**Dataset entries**

*** Begin section ***

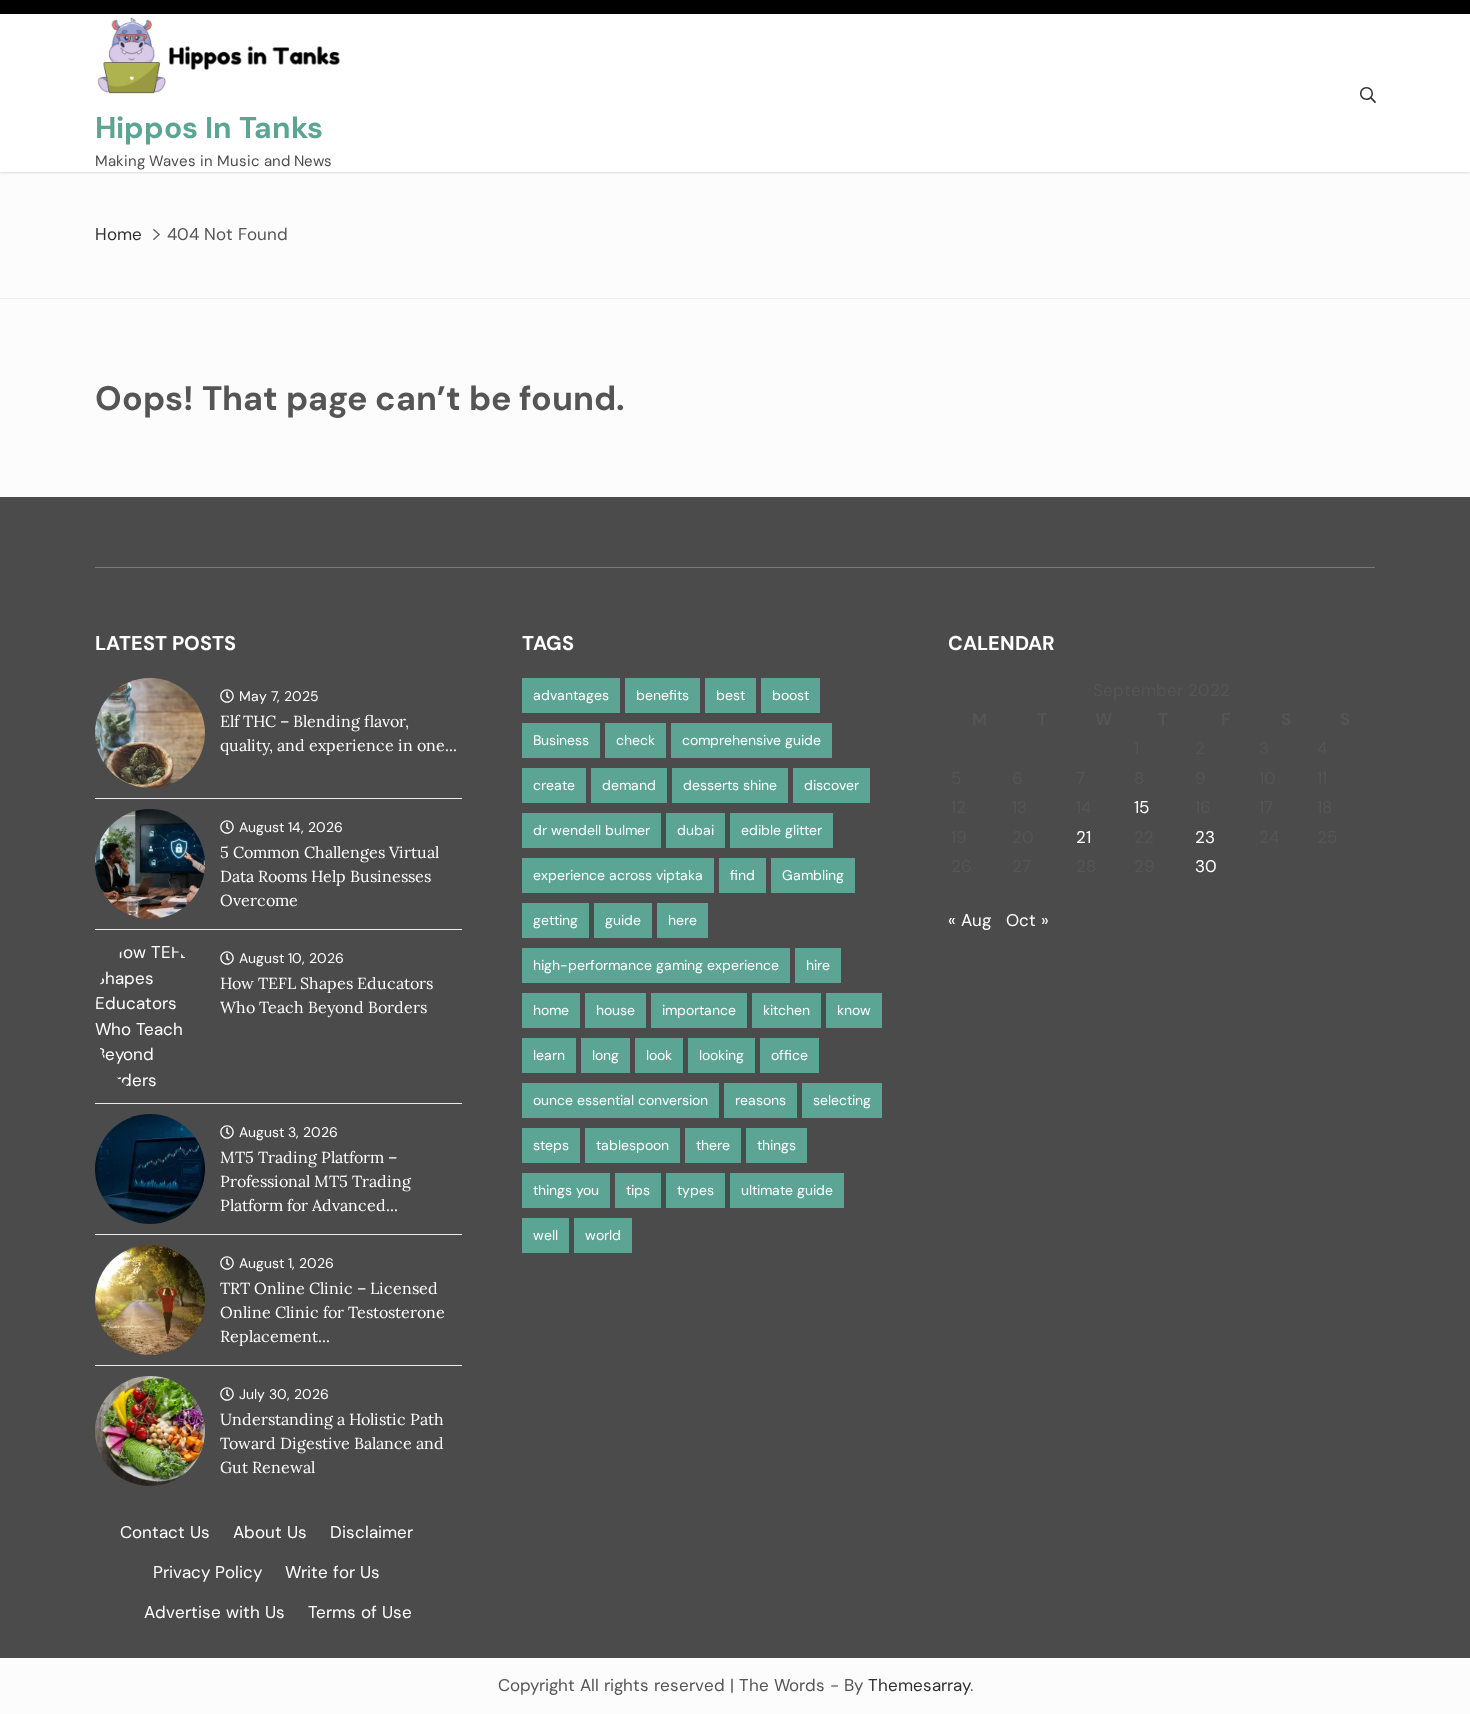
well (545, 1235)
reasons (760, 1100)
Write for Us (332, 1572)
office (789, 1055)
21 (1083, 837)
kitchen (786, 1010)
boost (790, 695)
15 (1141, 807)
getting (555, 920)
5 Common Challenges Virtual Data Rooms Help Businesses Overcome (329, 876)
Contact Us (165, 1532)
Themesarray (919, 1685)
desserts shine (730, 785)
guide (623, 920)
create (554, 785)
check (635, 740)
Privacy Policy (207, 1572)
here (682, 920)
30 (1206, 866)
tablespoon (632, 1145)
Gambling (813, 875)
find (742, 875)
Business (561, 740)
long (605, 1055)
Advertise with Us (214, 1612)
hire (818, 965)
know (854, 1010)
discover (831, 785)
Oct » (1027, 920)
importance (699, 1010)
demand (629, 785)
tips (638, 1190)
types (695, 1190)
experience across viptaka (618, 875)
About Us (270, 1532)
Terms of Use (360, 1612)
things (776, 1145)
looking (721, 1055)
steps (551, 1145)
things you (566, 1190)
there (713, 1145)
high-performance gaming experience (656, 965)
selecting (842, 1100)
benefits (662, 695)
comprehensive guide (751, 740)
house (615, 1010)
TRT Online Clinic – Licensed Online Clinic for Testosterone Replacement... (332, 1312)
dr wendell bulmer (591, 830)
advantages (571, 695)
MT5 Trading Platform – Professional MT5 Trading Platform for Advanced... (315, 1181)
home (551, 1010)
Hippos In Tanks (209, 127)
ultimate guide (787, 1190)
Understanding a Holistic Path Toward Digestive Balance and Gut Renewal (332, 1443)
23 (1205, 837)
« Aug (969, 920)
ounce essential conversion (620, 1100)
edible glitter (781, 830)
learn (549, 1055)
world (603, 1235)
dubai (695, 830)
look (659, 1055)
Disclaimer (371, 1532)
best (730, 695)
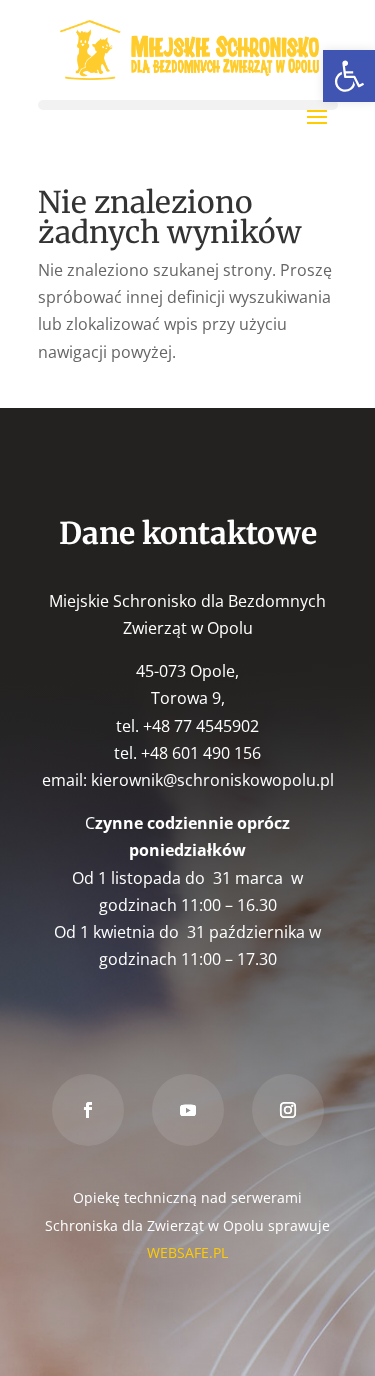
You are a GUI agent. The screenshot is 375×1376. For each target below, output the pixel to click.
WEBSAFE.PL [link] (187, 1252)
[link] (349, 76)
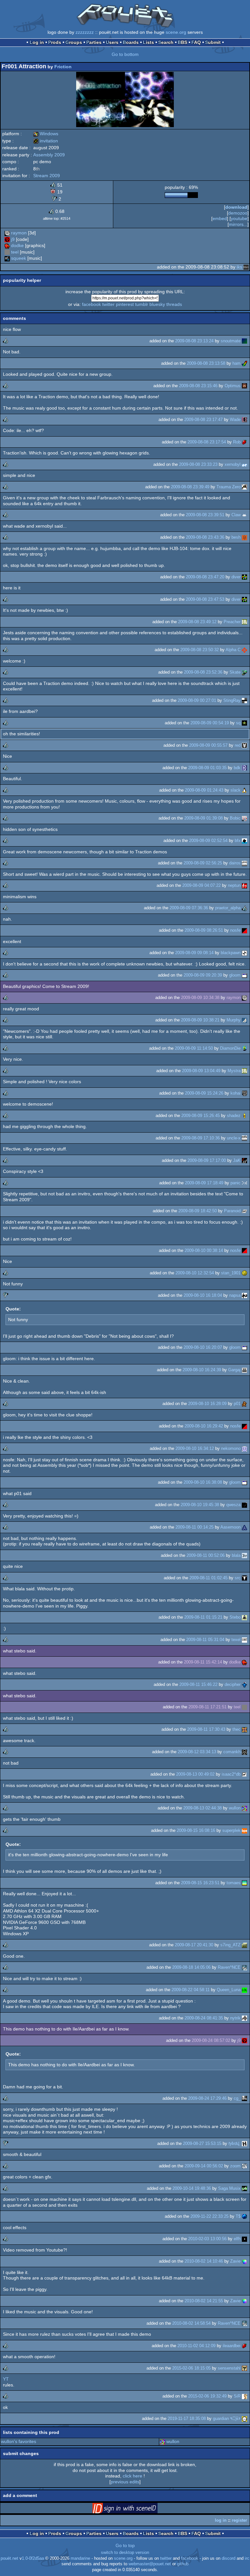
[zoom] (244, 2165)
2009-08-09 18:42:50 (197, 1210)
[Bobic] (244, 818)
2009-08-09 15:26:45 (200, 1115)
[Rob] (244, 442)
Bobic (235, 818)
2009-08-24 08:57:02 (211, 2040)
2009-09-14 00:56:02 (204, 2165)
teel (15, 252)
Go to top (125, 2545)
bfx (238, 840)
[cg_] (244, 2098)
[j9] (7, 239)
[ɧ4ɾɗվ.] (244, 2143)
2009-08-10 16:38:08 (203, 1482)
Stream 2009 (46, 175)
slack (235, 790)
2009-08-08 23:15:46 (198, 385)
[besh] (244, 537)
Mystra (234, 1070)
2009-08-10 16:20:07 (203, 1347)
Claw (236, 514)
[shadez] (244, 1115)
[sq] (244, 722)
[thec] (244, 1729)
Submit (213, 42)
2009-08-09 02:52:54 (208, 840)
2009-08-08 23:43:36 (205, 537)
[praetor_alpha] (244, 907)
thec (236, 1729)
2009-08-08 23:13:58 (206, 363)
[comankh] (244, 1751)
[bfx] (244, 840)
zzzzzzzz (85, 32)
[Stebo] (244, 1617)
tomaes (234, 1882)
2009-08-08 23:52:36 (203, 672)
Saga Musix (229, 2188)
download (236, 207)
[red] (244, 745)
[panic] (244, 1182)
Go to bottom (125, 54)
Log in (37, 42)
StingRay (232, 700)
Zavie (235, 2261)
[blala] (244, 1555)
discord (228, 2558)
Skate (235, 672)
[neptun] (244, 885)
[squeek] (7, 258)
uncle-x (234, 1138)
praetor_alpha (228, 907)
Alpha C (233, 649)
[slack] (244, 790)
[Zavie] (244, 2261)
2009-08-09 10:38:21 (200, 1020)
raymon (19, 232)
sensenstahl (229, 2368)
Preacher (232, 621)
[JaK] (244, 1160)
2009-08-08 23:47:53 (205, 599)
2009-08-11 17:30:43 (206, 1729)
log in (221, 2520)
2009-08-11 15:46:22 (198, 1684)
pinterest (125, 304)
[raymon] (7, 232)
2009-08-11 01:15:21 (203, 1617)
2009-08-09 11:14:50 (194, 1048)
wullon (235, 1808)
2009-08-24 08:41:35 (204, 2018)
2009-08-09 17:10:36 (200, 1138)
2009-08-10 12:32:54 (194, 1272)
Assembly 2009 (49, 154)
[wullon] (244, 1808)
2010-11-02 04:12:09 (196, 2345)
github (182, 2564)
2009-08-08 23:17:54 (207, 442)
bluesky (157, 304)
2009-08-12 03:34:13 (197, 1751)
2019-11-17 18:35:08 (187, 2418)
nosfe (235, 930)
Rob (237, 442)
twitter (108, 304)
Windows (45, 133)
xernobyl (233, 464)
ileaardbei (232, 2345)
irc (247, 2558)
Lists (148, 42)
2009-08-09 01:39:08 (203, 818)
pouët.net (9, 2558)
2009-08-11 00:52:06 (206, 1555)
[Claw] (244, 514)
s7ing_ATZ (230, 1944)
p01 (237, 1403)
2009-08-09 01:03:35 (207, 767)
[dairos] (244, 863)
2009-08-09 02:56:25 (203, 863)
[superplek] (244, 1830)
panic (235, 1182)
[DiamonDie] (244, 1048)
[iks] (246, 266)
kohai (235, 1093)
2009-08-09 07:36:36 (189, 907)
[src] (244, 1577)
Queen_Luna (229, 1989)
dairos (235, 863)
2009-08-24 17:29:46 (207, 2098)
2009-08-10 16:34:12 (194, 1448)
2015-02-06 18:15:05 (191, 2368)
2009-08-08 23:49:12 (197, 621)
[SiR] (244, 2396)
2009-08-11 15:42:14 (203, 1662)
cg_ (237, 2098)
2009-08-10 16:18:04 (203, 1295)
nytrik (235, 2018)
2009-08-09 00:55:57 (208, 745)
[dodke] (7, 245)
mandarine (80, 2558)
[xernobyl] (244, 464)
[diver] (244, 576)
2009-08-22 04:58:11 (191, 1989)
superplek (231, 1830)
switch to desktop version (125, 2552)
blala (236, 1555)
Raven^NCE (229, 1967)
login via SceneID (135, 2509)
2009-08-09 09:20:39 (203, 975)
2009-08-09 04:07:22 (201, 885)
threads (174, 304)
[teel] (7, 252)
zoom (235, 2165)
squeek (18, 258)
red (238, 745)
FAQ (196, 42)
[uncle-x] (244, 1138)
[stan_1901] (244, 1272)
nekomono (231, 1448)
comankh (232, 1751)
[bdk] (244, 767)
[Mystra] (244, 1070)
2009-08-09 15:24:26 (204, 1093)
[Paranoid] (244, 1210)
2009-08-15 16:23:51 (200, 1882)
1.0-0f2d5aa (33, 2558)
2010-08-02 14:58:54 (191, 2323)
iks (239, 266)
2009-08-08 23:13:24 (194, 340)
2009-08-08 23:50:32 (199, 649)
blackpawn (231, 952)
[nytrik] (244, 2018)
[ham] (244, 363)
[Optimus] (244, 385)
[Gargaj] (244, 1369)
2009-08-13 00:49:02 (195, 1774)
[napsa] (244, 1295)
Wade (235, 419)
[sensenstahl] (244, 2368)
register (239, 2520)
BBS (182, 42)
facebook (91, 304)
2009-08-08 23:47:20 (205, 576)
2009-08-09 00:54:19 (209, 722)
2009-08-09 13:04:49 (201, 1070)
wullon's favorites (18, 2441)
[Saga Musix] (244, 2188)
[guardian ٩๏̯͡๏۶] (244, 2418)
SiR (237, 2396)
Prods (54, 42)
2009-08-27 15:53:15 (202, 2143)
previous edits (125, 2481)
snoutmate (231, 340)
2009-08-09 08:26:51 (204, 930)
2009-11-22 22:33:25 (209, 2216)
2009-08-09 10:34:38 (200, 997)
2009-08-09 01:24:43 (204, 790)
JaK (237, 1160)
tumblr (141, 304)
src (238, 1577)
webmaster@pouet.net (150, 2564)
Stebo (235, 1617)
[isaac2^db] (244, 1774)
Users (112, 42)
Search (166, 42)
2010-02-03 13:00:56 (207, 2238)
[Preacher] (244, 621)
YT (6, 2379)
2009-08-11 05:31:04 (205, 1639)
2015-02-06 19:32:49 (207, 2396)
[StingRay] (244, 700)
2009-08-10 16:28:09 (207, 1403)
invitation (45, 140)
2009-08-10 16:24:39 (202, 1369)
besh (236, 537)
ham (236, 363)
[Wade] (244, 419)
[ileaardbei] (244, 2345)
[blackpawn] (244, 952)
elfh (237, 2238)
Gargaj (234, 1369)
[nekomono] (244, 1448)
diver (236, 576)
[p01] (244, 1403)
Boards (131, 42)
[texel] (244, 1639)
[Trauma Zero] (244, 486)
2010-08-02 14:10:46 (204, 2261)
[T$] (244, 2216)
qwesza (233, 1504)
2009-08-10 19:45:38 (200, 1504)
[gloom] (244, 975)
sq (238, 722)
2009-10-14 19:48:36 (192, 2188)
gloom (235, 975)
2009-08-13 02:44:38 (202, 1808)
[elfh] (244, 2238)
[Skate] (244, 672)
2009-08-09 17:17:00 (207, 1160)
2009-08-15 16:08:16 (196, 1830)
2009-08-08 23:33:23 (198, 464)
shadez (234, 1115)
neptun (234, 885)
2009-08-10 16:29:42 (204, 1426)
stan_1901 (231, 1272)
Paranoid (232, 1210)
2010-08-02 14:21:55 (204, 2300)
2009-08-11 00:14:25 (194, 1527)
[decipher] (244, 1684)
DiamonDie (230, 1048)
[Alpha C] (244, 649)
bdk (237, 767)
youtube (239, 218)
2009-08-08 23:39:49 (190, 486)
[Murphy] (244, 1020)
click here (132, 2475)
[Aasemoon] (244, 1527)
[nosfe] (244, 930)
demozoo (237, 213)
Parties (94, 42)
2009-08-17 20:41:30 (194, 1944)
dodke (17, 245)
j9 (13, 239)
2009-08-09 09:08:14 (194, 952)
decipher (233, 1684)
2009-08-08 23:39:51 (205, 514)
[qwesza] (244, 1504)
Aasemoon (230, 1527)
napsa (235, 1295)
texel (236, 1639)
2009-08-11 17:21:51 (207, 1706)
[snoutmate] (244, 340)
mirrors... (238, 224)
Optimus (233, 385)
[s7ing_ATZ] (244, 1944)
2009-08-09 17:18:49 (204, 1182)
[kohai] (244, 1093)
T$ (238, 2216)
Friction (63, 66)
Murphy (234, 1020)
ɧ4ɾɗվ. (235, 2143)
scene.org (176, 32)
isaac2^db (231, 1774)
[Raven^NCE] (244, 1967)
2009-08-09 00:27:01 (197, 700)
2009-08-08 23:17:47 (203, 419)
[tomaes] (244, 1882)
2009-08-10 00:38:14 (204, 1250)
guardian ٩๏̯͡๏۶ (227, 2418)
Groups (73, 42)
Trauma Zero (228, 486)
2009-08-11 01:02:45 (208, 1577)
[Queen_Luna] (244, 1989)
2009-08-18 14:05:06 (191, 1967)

*** End section ***

**WHAT IS REQUIRED**
From the records above, copy each line where the word "click" can be found.

**EXERCISE RESPONSE**
You are a GUI agent. The screenshot is 375×1376. For each target below, output the pixel to click.
click here (132, 2475)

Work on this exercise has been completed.